By performing advanced lab tasks, students will learn about the more complex aspects of experimental work, which is an indispensable part of research in physics. The knowledge gained from lectures in general physics students will be deepened by experimental work on individual problems, contributing to a deeper understanding of specific topics and acquiring experimental experience. They will be introduced to advanced devices for measurement of physical quantities and the building of experimental research measurement setups. At the Advanced Physics Lab, students have great autonomy in solving tasks, and each task will be performed in two consecutive terms, allowing them to form a working hypothesis based on the first experimental results, which can be confirmed or refuted on the second term. In this way, students will develop a comprehensive ability to solve problems in future research.
LEARNING OUTCOMES AT THE LEVEL OF THE PROGRAMME:
1.3 demonstrate a thorough knowledge of the most important physics theories (logical and mathematical structure, experimental support, described physical phenomena)
2.2 evaluate clearly the orders of magnitude in situations which are physically different, but show analogies, thus allowing the use of known solutions in new problems;
2.4 adapt available models to new experimental data
2.6 perform experiments independently using standard techniques, as well as to describe, analyze and critically evaluate experimental data
3.1 work with a high degree of autonomy, even accepting responsibilities in project planning and in the managing of structures
4.2 present one's own research or literature search results to professional as well as to lay audiences
5.3 carry out research by undertaking a PhD
LEARNING OUTCOMES SPECIFIC FOR THE COURSE:
Upon passing this course, the student will be able to:
* independently use measuring devices and apparatus, to perform complex experiments in the field of mechanics, electromagnetism, optics and thermodynamics;
* analyze the measured data using statistical methods and present the results on graphs;
* present the results of their work in the form of a written report, which is structured as a scientific paper, as well as a short oral presentation, which is structured as a talk at a scientific conference;
* connect theoretical knowledge with experiment and functioning of the parts of the apparatus;
* generalize the results of measurements, evaluate them critically, and interpret them in the light of the well-known theory;
Students independently perform five of the following 10 tasks:
Joule-Thomson effect: Students experimentally determined Joule-Thomson coefficient of N2 and CO2 gasses, and compare the results with values from literature and theoretical models.

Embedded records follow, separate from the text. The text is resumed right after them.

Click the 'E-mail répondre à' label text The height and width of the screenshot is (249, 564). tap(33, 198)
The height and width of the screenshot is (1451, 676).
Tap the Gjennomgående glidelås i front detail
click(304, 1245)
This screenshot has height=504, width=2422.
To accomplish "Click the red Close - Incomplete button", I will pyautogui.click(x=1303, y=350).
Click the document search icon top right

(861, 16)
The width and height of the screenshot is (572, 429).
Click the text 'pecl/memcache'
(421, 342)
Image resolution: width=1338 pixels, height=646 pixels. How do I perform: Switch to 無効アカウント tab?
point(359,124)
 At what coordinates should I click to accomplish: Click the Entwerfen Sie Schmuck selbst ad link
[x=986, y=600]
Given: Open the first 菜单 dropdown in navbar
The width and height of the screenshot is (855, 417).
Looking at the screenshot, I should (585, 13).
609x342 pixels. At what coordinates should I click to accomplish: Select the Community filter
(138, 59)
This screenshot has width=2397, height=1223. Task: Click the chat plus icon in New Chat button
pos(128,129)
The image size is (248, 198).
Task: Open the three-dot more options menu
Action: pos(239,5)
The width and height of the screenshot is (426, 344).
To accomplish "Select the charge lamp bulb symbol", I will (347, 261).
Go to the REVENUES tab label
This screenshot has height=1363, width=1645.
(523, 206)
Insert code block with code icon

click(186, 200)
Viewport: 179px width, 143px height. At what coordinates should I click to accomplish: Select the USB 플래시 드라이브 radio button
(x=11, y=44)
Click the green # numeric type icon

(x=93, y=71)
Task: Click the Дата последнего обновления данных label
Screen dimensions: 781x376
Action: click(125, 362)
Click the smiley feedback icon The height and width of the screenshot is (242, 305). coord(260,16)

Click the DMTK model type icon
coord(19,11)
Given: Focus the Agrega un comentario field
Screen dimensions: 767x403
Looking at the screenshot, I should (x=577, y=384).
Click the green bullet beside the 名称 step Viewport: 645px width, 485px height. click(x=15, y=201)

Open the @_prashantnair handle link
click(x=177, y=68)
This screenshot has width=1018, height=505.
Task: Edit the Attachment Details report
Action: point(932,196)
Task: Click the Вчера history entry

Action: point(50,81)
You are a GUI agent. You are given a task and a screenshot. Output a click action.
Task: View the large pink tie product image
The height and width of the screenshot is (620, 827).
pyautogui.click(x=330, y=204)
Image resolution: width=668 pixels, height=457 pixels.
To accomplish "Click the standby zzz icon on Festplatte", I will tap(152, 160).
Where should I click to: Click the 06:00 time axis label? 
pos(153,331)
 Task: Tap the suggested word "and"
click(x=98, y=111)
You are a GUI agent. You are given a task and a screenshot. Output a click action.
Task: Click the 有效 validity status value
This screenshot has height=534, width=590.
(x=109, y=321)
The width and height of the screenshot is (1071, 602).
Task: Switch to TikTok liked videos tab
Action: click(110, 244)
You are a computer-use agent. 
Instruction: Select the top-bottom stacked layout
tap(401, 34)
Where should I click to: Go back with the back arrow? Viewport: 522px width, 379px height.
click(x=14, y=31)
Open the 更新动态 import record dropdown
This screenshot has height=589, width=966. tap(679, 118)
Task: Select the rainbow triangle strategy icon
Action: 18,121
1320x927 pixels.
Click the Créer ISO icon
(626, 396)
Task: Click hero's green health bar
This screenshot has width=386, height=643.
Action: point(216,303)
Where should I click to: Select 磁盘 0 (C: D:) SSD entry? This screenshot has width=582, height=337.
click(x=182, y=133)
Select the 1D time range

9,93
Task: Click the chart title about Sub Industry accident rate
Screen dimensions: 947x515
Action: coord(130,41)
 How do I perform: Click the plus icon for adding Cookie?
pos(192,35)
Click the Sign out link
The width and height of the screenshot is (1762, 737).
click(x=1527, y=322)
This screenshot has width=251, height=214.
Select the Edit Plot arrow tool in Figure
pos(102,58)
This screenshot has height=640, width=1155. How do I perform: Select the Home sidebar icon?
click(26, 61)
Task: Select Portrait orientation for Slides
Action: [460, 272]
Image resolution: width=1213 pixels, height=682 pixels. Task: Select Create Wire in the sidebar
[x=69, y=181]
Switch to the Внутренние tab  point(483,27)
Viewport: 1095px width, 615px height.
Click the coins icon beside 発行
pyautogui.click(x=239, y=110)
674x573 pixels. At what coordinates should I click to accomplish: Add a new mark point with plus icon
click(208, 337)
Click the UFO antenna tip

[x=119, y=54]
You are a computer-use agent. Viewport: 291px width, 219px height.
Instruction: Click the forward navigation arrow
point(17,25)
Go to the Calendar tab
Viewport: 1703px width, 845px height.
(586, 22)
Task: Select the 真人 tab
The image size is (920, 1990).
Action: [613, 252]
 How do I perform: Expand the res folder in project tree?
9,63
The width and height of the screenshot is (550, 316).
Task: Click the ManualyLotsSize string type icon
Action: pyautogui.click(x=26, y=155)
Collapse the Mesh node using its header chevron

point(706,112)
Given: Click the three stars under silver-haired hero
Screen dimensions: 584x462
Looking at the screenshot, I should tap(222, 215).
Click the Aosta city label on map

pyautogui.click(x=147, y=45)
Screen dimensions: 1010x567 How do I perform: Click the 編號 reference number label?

Barometric formula: Students use the apparatus for the simulation of thermodynamic phenomena with glass balls and compare the height dependence of the number of balls height with predictions of barometric formula.
Electric oscillating circuit: Students study the dependence of impedance and phase shift on frequency, for serial and parallel RLC circuit. They also study the damped oscillations in RLC circuit.
Measurement of low resistances: Students learn how to measure electrical resistance method using four contacts method, and van der Pauw method.
Modulus of elasticity: Students measure the dependence of strain on the force using metal bars.
Free and forced oscillations: Using torsional pendulum with damping and driving motor, students study the behavior of free oscillations, dumped oscillations and driven oscillations.
Coupled pendula: Students study the phenomena of coupled oscillations in coupled pendula: the in-phase oscillations, the opposite phase oscillations, and the beat regime.
Stefan-Boltzmann law: Students use Moll thermocouple and a lamp to verify the Stefan-Boltzmann law.
Specific electron charge: Students use a narrow beam tube in which electrons are accelerated by an electron gun, and rotated using magnetic fields. By measuring the diameter of the electron path and the applied voltage and the magnetic field, students determine the specific electron charge.
Magnetic susceptibility of liquids: Students measure the magnetic susceptibility of solutions with different concentrations of paramagnetic salts.
Every task is performed in two consecutive terms.
REQUIREMENTS FOR STUDENTS:
Students must prepare themselves for each task. They assemble the apparatus independently and carry out measurements. During the second term, students repeat the measurements and / or carry out additional measurements and have short oral examination. They submit the written report the next time they come to the lab. At the end of the semester, students present the results of the last task orally before the instructor.
GRADING AND ASSESSING THE WORK OF STUDENTS:
During the semester, students have short oral examination during every task and submit a written report after each task that is also evaluated. At the end of the semester, students present the results of the last task orally before the instructor. Weight factors in the final grade are: oral examination 30%, written reports 40%, and the final presentation 30%.